Regardless of whether this would really be helpful or not (I used to be in favor of this some time ago, but then realized that this doesn't really buy you anything much), please be aware that by using new generic top-level names you are likely going to get into conflict with existing applications.
'databases' will likely work since most apps will use 'database' as module or package name.
Of course we want to have the name spaces extensible by 3rd party software.
This is not a good idea.

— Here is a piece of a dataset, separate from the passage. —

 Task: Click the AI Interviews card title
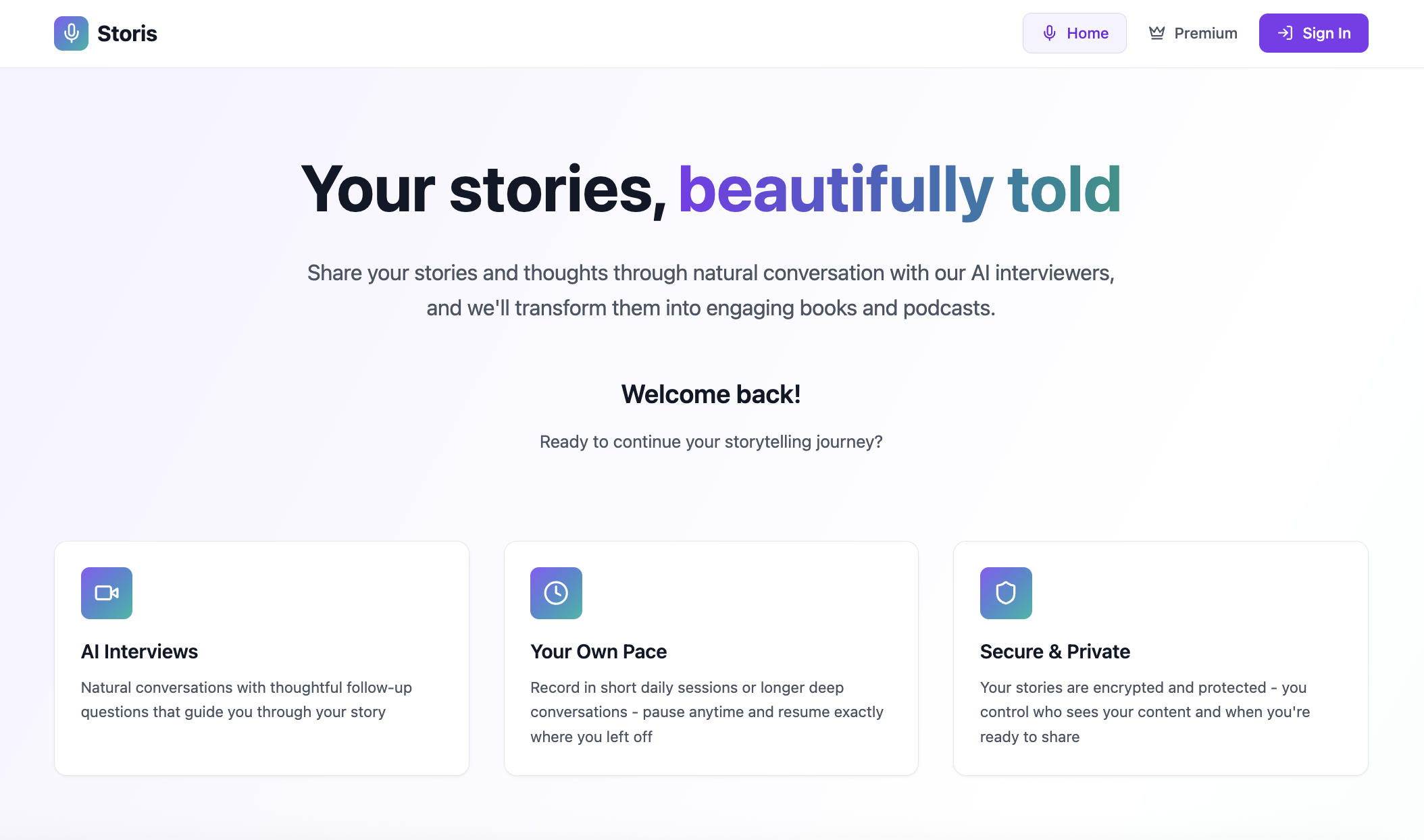(x=139, y=652)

The standard lib should not be extensible by 3rd party packages, instead they should use their own top-level package and deal with whatever namespace extension mechanism is used in that package.
The Python world as currently two ways to create extensible name space packages: pkgutil and pkg_resource.
I don't think pkg_resources should go into Python 2.6 as is - for the reasons I've stated last year when this question came up.
I also don't like the import mechanism hackery that's being used in setuptools to get namespace packages working.
IMHO, it would be a lot cleaner to extend the existing import mechanism to support search continuation, ie. have the import find mechanism continue the search for a sub-package if it doesn't find the module in the first instance of a top-level package directory.
E.g. say you want to import 'a.c' and you have directories on you sys.path:
libs1/a/ libs1/a/__init__.py libs1/a/b.py libs2/a/ libs2/a/__init__.py libs2/a/c.py
the import mechanism would look in libs1/a/, see that c.py is not available, then continue the search and find libs2/a/c.py.
This is a sketch, but I think you get the idea.
Next, we add a per-user site-packages directory to the standard sys.path, and then we could get rid of most of the setuptools import and sys.path hackery, making it a lot cleaner.